Okay, if anything else, the trailers are faithful to what "Ninja Assassin" seeks to give the viewers: slick, stylish and bloody action. While to this day I question the Wachowski brothers' adaptation to Speed Racer, a very cheesy and candy scrambled visual effects, I must say this film is a step up. On a (slightly small) budget of $40 million the Wachowskis this time take advantage of modern technology to make visual effects a complete reminiscent of "The Matrix"(which was $63 million back in 1999, considered almost $80 million now). Asian pop star Rain has made his first lead role as an emotionally stalled yet greatly skilled Ninja Assassin. And while the story's somewhat familiar, it's the kind of familiar you feel comfortable with, not the kind that seems to have you frustrated over how cliché it is.

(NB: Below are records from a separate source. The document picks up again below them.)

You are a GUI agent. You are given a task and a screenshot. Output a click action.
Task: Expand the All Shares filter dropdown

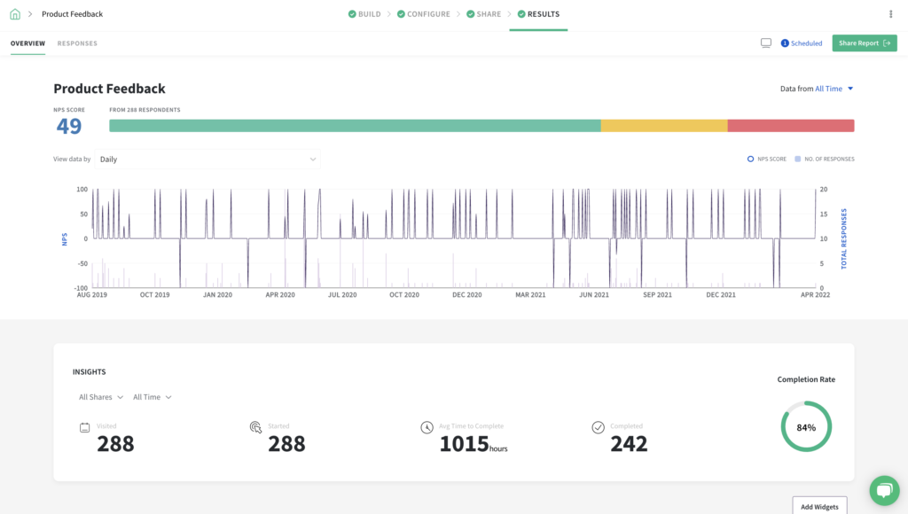(x=99, y=397)
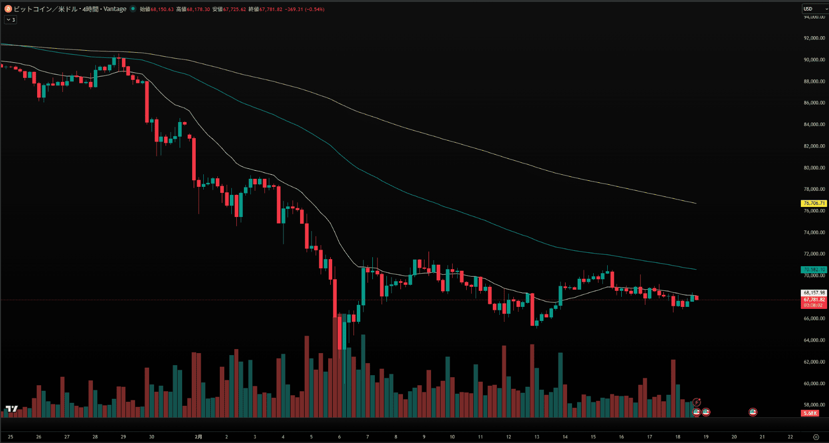Open the lightning bolt news event marker
Image resolution: width=829 pixels, height=443 pixels.
pyautogui.click(x=697, y=402)
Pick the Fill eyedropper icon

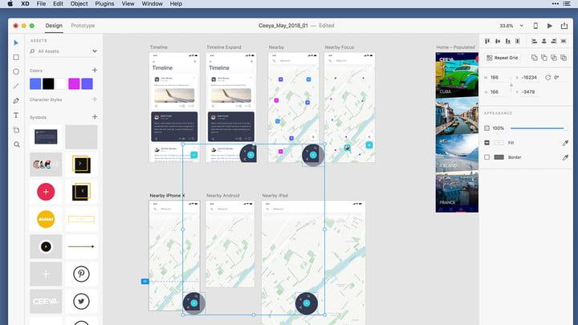[x=564, y=143]
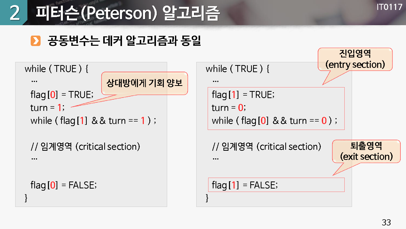Click the line turn = 1;
Image resolution: width=406 pixels, height=229 pixels.
[x=47, y=108]
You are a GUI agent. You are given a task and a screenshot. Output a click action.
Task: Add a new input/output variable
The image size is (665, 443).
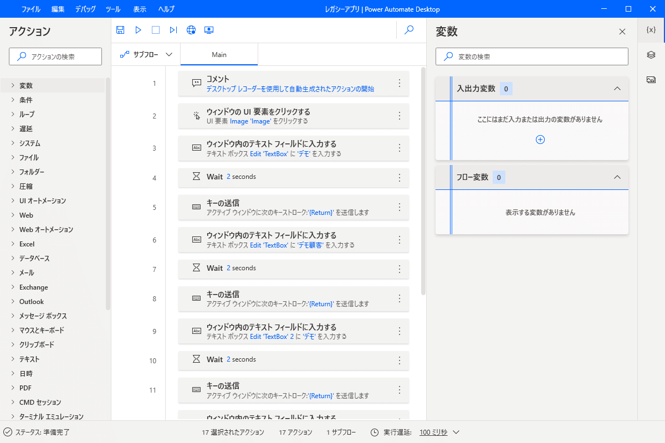540,140
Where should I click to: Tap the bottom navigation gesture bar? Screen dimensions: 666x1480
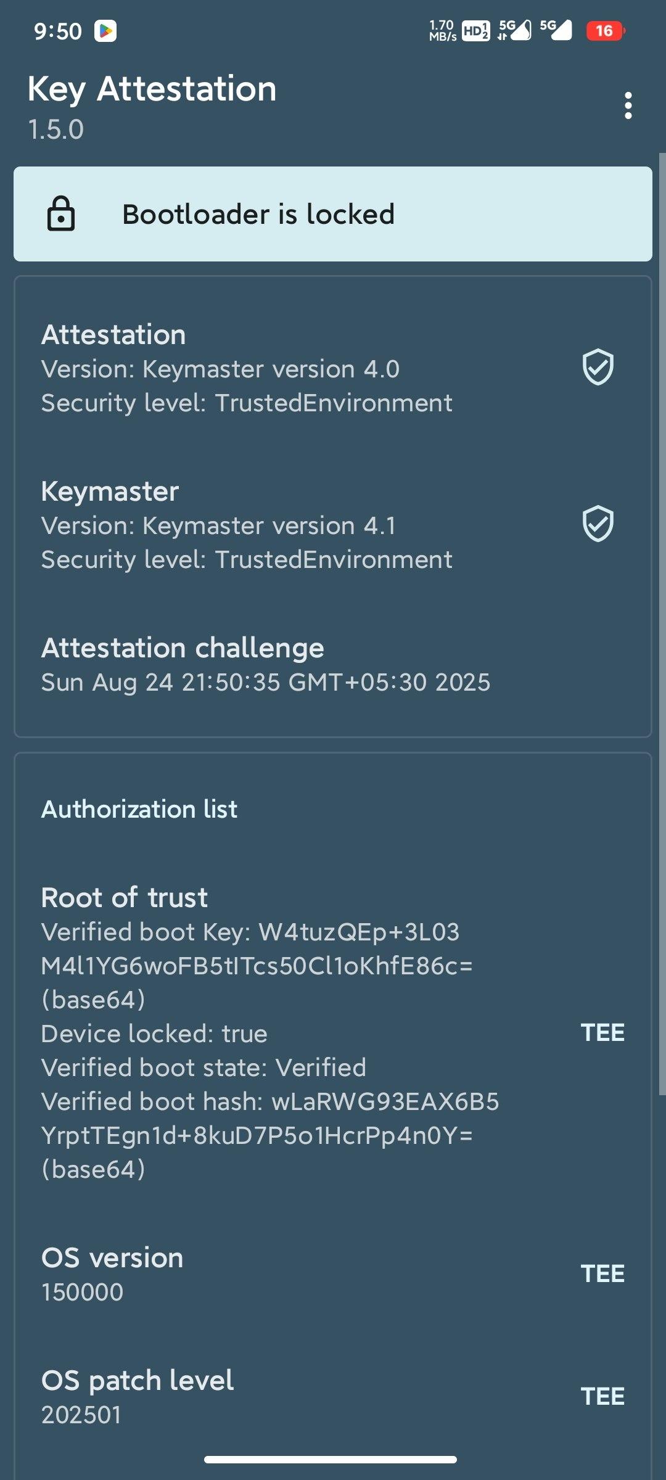(x=331, y=1460)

But personally, if the Wachowskis had went through a lot of work for this movie I think they should might as well have directed this themselves because what critics really didn't like about this movie was of how sloppy director James McTeigue handled the (impressively choreographed, I might add) fight scenes, and while I thought the fight scenes looked well handled enough, I like this movie enough to feel hurt that it got mediocre reviews.
So in a nutshell: "Ninja Assassin" delivers the stylish fights it promises, followed by a fair enough story with interesting enough characters played well by talented actors.